读取由saveAsPickleFile保存的RDD

# pickleFile读取由saveAsPickleFile保存的数据,数据形式与原来保存的数据形式一样
rdd = sc.newAPIHadoopFile("hdfs://centos03:9000/datas/log.txt",
inputFormatClass="org.apache.hadoop.mapreduce.lib.input.TextInputFormat",
keyClass="org.apache.hadoop.io.LongWritable",
valueClass="org.apache.hadoop.io.Text"
)
print(rdd.collect())  #1
rdd1 = rdd.map(lambda x: x[1].split(":")).map(lambda x: (x[0], x[1]))
print(rdd1.collect())  #2

rdd1.saveAsPickleFile("hdfs://centos03:9000/datas/logp.txt")
print(sc.pickleFile("hdfs://centos03:9000/datas/logp.txt").collect())  #3

#1[(0, ‘http://www.baidu.com’), (22, ‘http://www.google.com’), (45, ‘http://www.google.com’), (68, ‘http://cn.bing.com’), (88, ‘http://cn.bing.com’), (108, ‘http://www.baidu.com’), (130, ‘http://www.sohu.com’), (151, ‘http://www.sina.com’), (172, ‘http://www.sin2a.com’), (194, ‘http://www.sin2desa.com’), (219, ‘http://www.sindsafa.com’)]

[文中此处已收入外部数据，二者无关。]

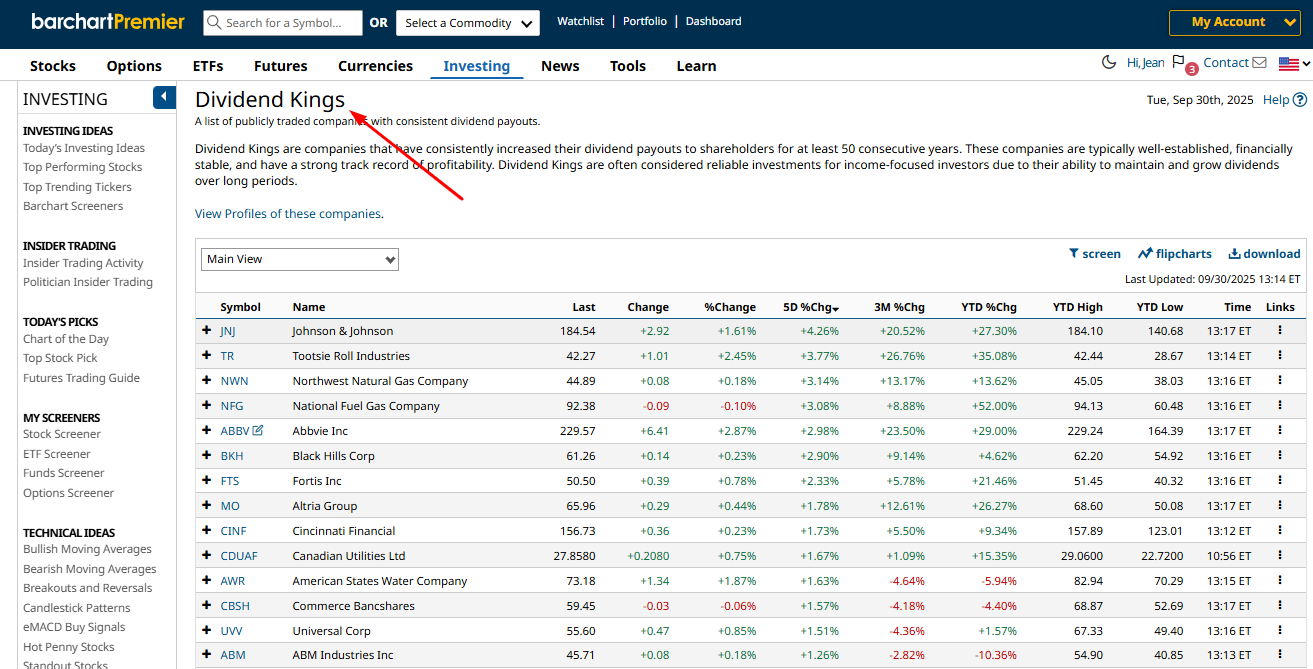Collapse the Investing sidebar panel
1313x669 pixels.
pyautogui.click(x=163, y=97)
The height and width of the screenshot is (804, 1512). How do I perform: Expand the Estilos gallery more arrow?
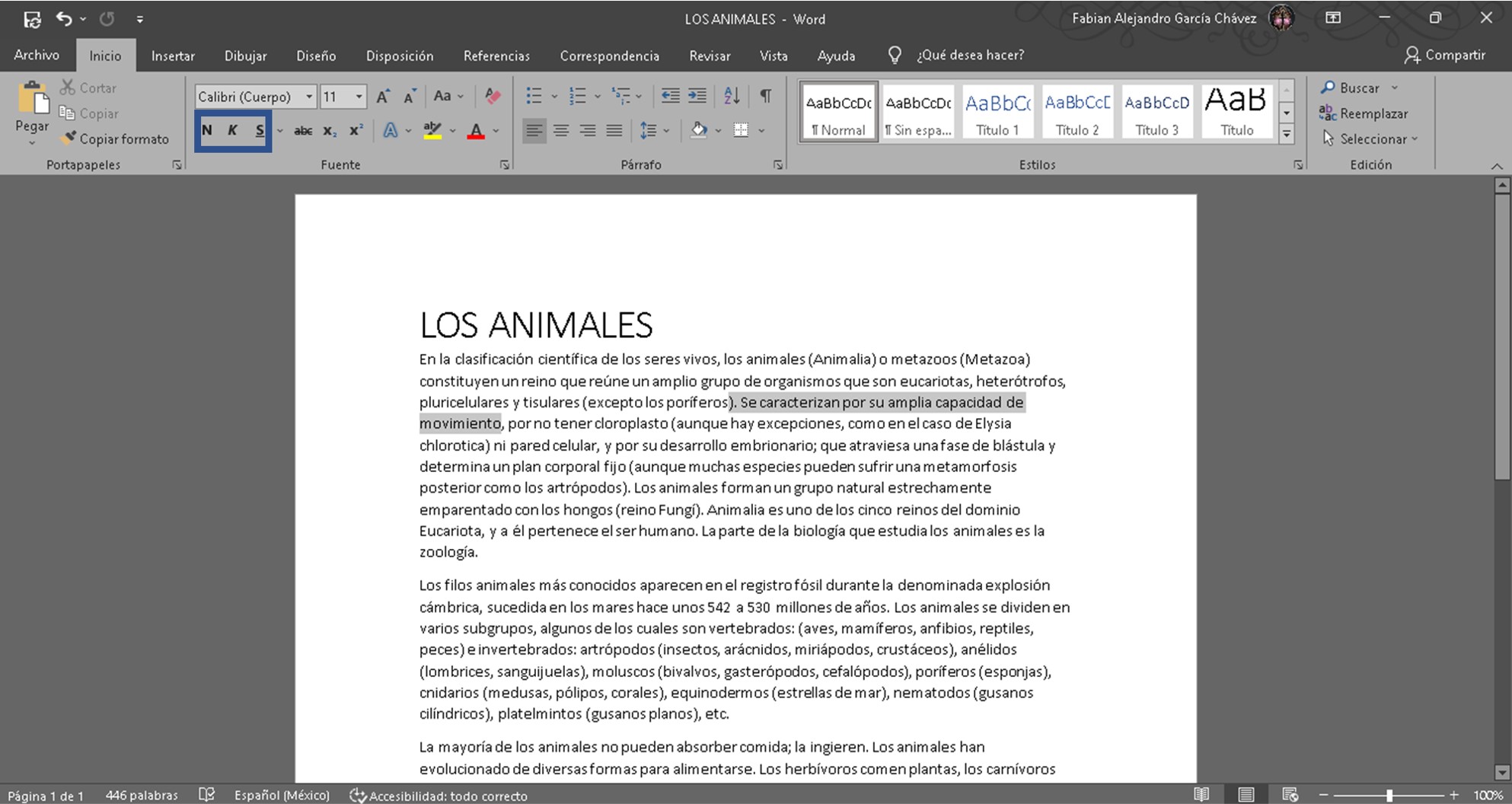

#2 [(‘http’, ‘//www.baidu.com’), (‘http’, ‘//www.google.com’), (‘http’, ‘//www.google.com’), (‘http’, ‘//cn.bing.com’), (‘http’, ‘//cn.bing.com’), (‘http’, ‘//www.baidu.com’), (‘http’, ‘//www.sohu.com’), (‘http’, ‘//www.sina.com’), (‘http’, ‘//www.sin2a.com’), (‘http’, ‘//www.sin2desa.com’), (‘http’, ‘//www.sindsafa.com’)]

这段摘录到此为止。